Decreto do Governo Federal determina R$ 300 para endividados sobreviverem e revolta representantes dos direitos do consumidor
Decreto presidencial prevê que seja preservado, por mês, o valor de apenas 25% do salário mínimo para subsistência do cidadão na negociação de dívidas

Em vigor desde julho de 2021, a Lei do Superendividamento modificou o Código de Defesa do Consumidor, criando medidas para prevenção do endividamento, além da capacidade de pagamento.
Além disso, estabelecia procedimentos de conciliação para a negociação das dívidas do consumidor superendividado.
Um dos avanços da lei, por exemplo, foi permitir que a pessoa possa desistir de um empréstimo consignado em até sete dias após a assinatura do contrato, sem indicar o motivo.
Apesar da lei aprovada, faltava regulamentar um valor mínimo que não pudesse ser comprometido após a renegociação das dívidas e que garantisse a sobrevivência da pessoa após ser estabelecido o valor das parcelas para pagamento da dívida.
No último dia 27 de julho, o Governo Federal publicou um decreto que estabelece o chamado "mínimo existencial" no valor de 25% de um salário mínimo.
A decisão faz com que instituições como bancos e financeiras possam utilizar quase toda a renda do consumidor para o pagamento de dívidas e juros, sobrando cerca de R$ 300 para as despesas básicas como alimentação, transporte, moradia, etc.

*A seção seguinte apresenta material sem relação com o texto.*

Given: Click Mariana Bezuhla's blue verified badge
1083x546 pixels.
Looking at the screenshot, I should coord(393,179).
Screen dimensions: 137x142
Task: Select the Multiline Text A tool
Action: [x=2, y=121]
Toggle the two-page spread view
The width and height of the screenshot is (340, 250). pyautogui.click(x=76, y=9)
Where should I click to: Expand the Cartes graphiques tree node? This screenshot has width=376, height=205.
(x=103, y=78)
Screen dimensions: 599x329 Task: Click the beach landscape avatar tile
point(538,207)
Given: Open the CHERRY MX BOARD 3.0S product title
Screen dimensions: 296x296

Advogada diz que decreto governamental ameaça negociações de grandes dívidas
Danyelle Sena, advogada especialista em defesa do consumidor, explica que, antes da lei, toda pessoa que tinha dívidas não tinha um amparo legal para a negociação.

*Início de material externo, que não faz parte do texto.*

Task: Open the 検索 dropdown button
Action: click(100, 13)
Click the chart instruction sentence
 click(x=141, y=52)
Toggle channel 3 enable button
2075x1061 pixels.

"Por exemplo, não existia obrigatoriedade do credor em parcelar a dívida em até cinco anos ou diminuir as taxas de juros para facilitar o pagamento. Isso era uma mera liberalidade de uma mesa de negociação. A lei garantiu esse prazo estendido".
Para Danyelle Sena, a lei do superendividamento trouxe condições para que pessoas superendividadas possam negociar suas dívidas sem comprometer o que ele chama de mínimo existencial.
"Imagine uma pessoa que ganha salário mínimo e deve a três bancos, cartão de crédito e um financiamento. Na hora de negociar, um faz uma parcela de R$ 500, outra de R$ 300, outra R$ 200... só isso já era o salário dele".
O problema, segundo a advogada, é que agora o decreto presidencial fixou um valor mínimo muito baixo para o que vai "sobrar" depois da dívida negociada.
"Você está em um país com mais de 30 milhões de superendividados, consegue, depois de cinco anos de luta de entidades de defesa do consumidor, aprovar uma lei que protege essas pessoas de uma negociação abusiva, mas vem um decreto pra dizer que o comprometimento do mínimo existencial pode chegar a 25% do salário mínimo. Ou seja, só sobram R$ 303. Como alguém vai sobreviver por até cinco anos com essa quantia? Na prática, inviabiliza a aplicação da lei do supreendividado que é permitir que o cidadão que tem boa fé consiga pagar suas dívidas", diz, indignada Danyelle Sena.
Entidades criticam decreto
O Instituto de Defesa do Consumidor (IDEC), divulgou a discordância do decreto aprovado recentemente e que entra em vigor em 27 de setembro próximo.
“Agora pense se isso é possível. Como pagar o aluguel, a conta de energia, de água, o condomínio, comprar comida, água para beber, gastos básicos com saúde e educação com R$ 300? É isso que o governo Bolsonaro diz ser factível”, afirma a coordenadora do Programa de Serviços Financeiros do Idec, Ione Amorim.
Segundo o IDEC, o decreto aprovado não tem embasamento em estudos e desconsidera contribuições de setores importantes da sociedade civil feitas durante a audiência pública convocada pela Senacon (Secretaria Nacional do Consumidor) em outubro de 2021 para debater o tema.
Naquela oportunidade, o Idec apontou que a eventual definição do mínimo existencial a partir de um teto fixo ocasionaria o desvio da finalidade principal da Lei do Superendividamento, tornando-a contrária à dignidade das pessoas superendividadas.
Nesse sentido, também propôs que a definição do mínimo existencial deveria ocorrer por meio de um índice capaz de mensurar as principais variáveis que afetam as condições de sobrevivência das pessoas, como gastos com habitação, saúde, alimentação, transporte, educação, entre outros.